The output should match, line for line, the records from the line containing "How do I perform: Open" through the line containing "Task: Click the Audience person icon", with every picture left out.

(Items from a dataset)
╭──
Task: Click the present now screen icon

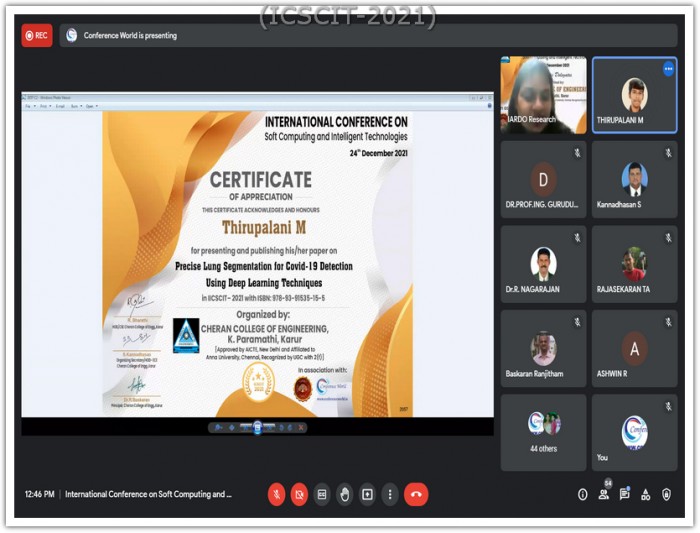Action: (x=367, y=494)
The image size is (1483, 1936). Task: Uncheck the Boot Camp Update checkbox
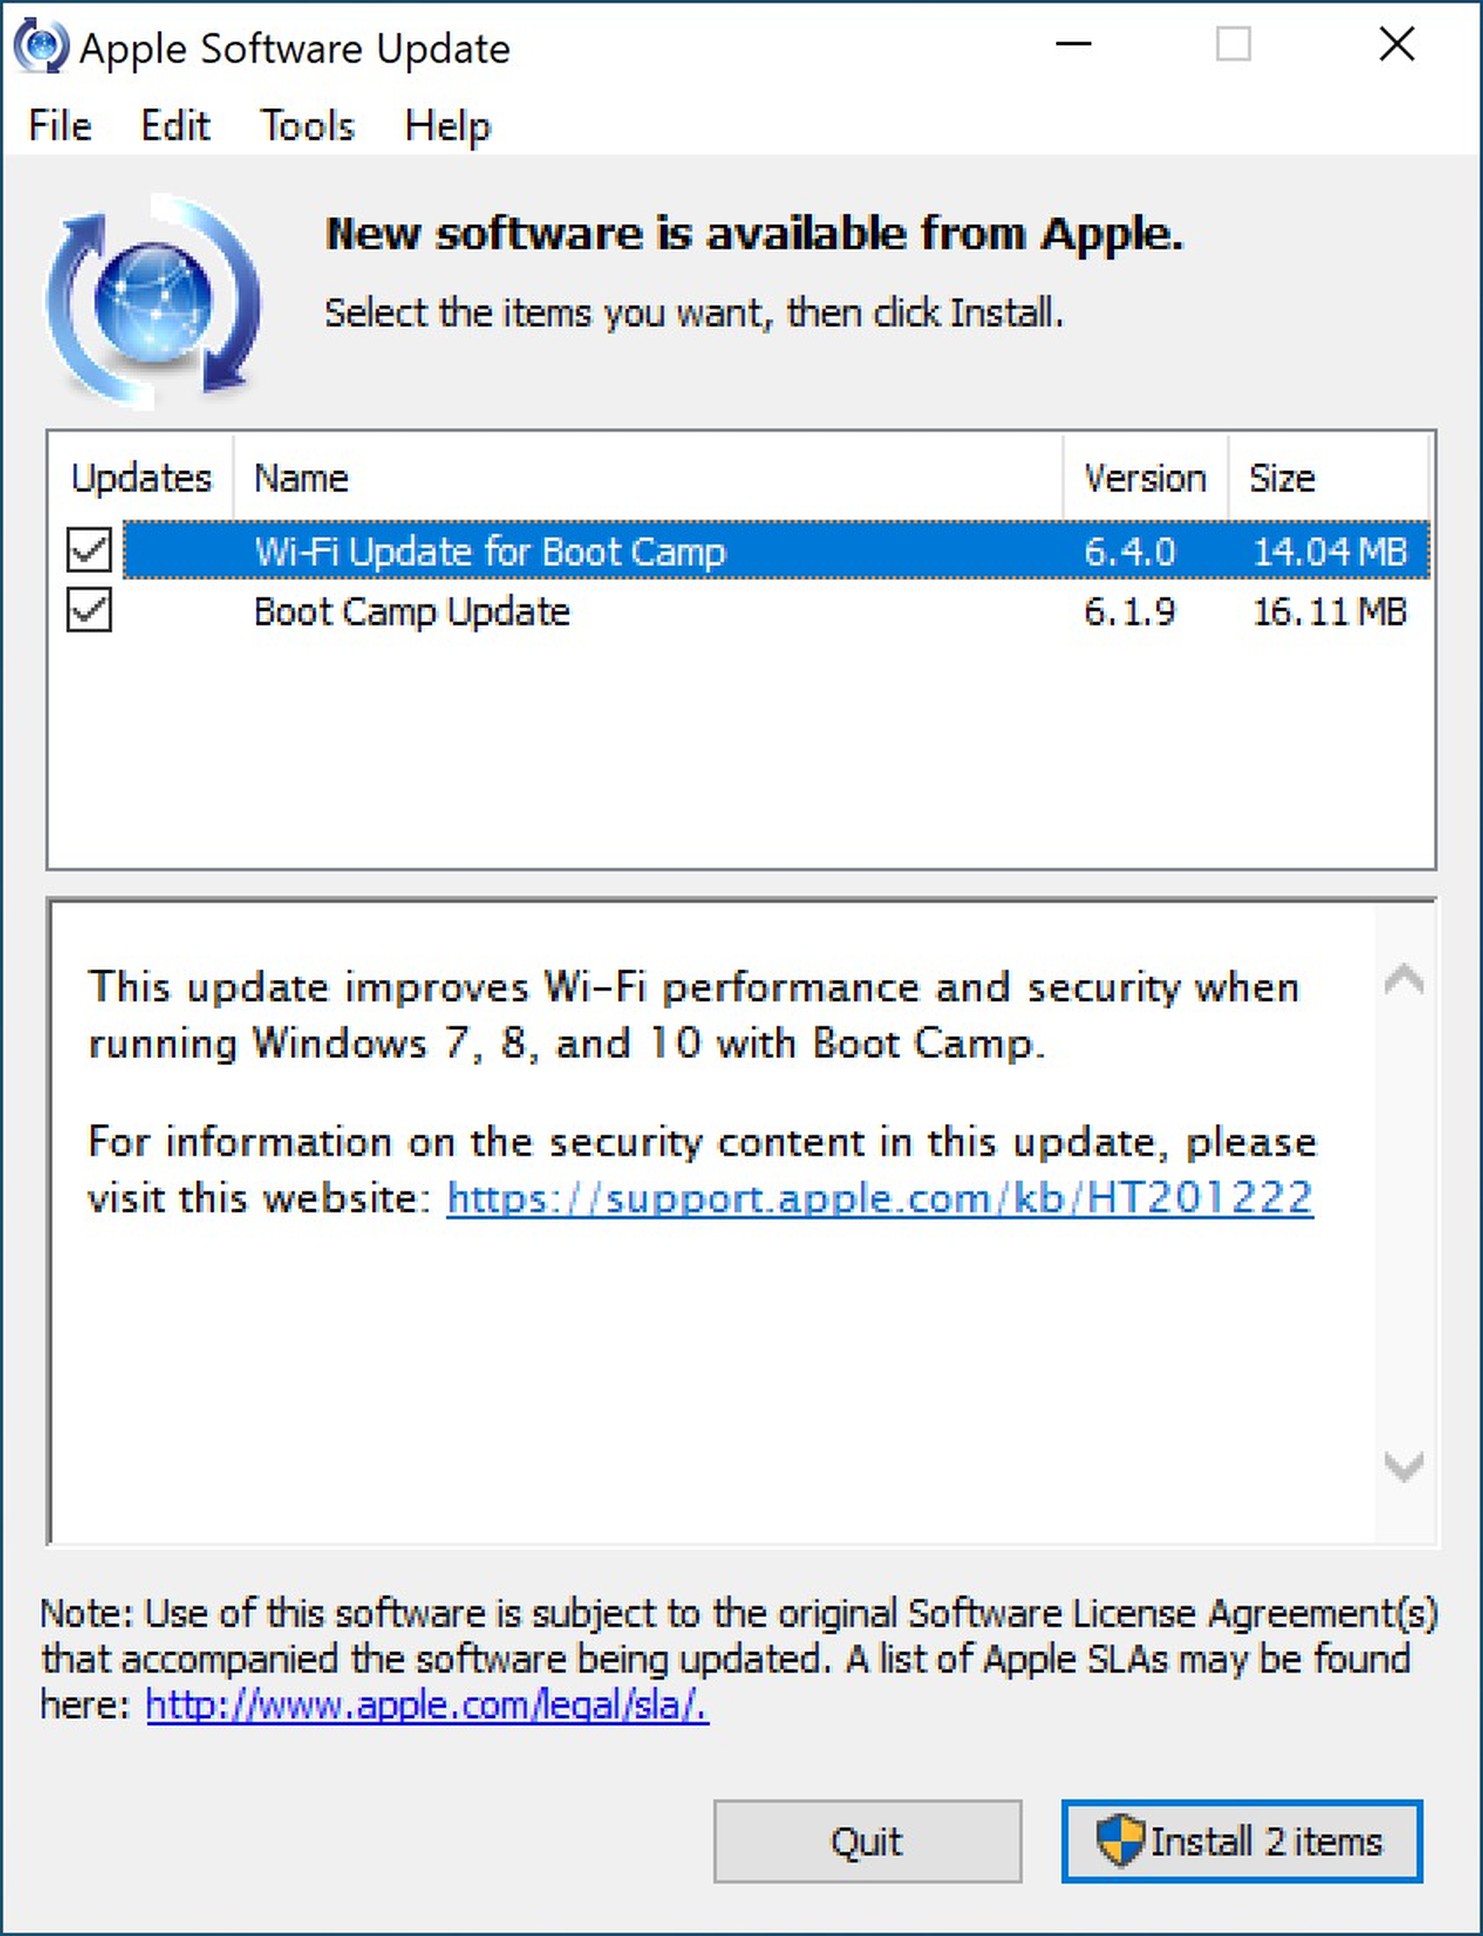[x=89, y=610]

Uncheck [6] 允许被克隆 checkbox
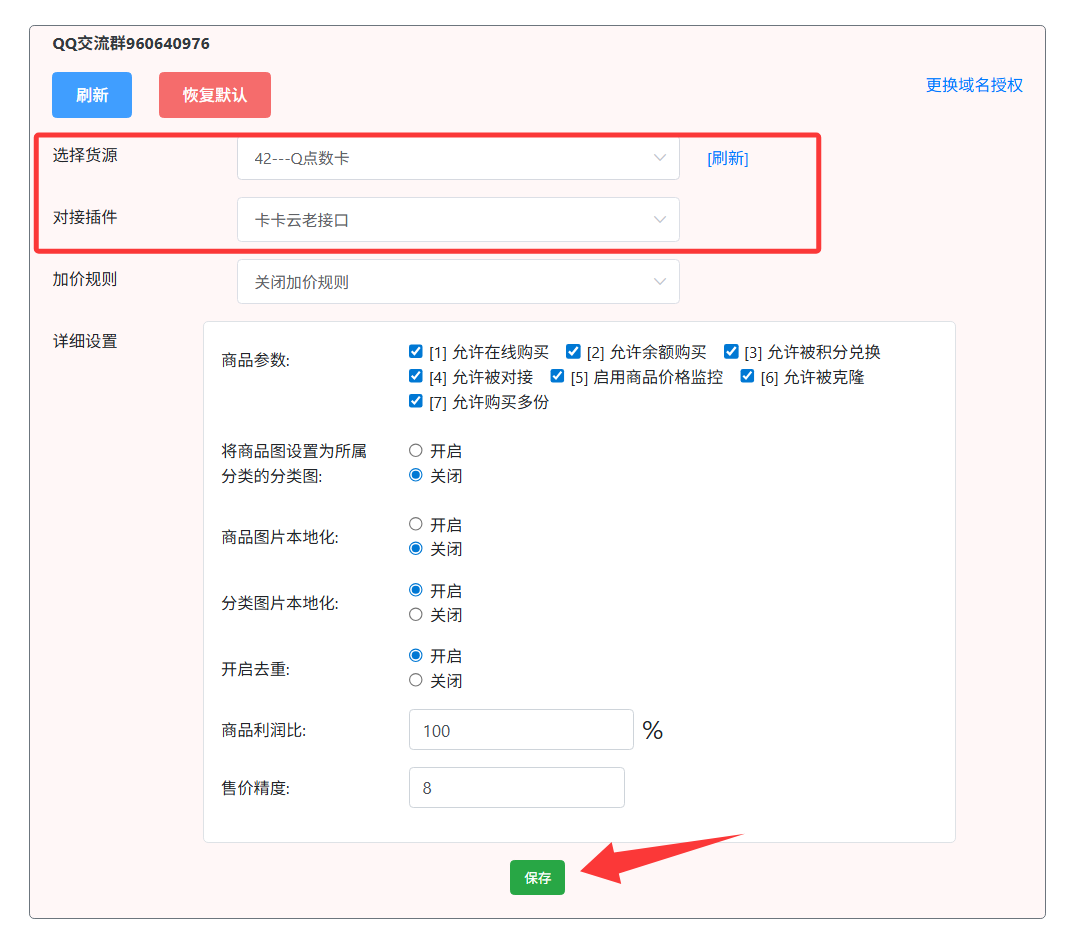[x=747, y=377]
╰──
╭──
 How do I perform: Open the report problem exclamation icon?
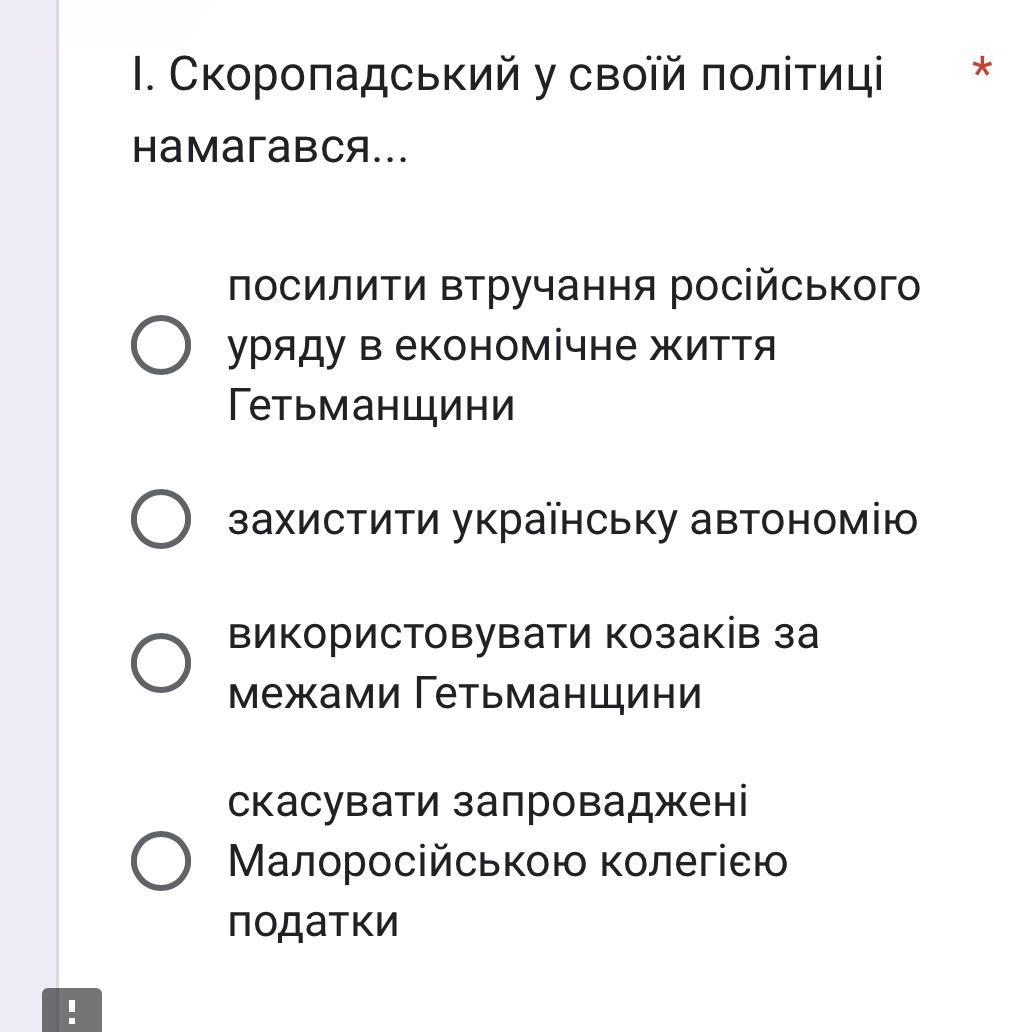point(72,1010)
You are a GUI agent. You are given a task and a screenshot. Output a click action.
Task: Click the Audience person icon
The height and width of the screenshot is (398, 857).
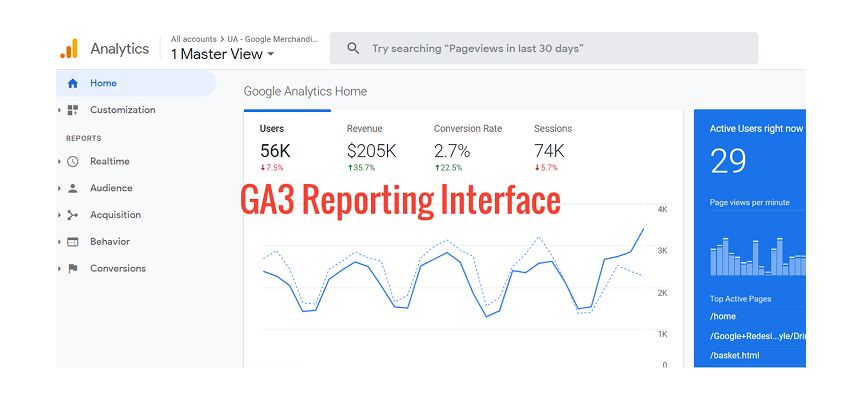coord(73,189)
╰──
§ **Answer for the task**:
 How do I perform: Open the report problem exclamation icon?
point(72,1010)
You are a GUI agent. You are given a task and a screenshot. Output a click action.
Task: Click the Audience person icon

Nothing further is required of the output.